Your answer should be every line of the entries that has the string "scroll" in it.

## AVAILABLE DATA:
■ ■ ■ ■ ■
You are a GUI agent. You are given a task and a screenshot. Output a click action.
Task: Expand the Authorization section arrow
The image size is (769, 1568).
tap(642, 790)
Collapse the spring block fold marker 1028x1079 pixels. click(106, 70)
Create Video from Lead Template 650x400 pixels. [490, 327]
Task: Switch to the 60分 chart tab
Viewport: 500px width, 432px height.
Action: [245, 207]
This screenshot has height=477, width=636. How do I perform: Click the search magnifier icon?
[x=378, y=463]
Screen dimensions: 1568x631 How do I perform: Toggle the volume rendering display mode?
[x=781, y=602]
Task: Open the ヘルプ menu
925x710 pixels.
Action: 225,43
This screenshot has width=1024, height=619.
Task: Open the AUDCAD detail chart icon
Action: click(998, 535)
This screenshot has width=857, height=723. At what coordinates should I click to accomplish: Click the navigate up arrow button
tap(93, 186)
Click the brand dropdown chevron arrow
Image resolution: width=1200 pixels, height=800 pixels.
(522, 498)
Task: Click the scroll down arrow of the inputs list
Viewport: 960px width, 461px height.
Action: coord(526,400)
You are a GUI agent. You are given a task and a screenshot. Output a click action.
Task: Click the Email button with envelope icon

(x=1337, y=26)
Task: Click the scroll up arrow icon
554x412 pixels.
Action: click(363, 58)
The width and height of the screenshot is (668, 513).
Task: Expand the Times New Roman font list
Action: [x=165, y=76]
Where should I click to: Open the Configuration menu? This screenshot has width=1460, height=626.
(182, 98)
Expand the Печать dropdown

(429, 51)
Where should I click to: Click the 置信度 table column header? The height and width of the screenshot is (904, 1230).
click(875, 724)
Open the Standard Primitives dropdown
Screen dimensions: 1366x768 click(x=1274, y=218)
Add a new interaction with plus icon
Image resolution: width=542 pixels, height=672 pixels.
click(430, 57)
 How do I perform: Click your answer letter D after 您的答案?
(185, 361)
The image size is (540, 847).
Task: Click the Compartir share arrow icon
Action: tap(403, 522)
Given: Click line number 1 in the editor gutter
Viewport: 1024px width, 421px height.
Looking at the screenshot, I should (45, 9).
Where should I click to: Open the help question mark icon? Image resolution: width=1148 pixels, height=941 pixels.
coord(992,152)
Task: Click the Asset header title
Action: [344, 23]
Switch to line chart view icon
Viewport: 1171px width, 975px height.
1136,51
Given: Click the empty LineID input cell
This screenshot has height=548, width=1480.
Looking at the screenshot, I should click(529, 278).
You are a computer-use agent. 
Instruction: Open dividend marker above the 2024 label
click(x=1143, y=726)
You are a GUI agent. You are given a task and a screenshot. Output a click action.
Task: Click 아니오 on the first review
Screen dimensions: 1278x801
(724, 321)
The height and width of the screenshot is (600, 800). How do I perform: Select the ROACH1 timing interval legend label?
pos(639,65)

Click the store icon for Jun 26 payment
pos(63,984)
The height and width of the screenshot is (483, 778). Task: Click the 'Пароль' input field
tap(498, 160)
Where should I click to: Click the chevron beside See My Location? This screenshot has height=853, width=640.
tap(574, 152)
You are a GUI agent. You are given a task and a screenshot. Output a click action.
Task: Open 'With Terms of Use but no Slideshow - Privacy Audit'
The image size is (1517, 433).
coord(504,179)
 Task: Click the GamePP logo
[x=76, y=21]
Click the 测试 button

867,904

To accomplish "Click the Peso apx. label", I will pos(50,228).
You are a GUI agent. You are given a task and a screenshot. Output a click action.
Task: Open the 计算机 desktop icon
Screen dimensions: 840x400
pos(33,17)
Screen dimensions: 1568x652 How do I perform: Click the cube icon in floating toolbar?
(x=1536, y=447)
■ ■ ■ ■ ■
## ANSWER TO THIS PROBLEM:
Task: Click the scroll down arrow of the inputs list
Task: Click the scroll up arrow icon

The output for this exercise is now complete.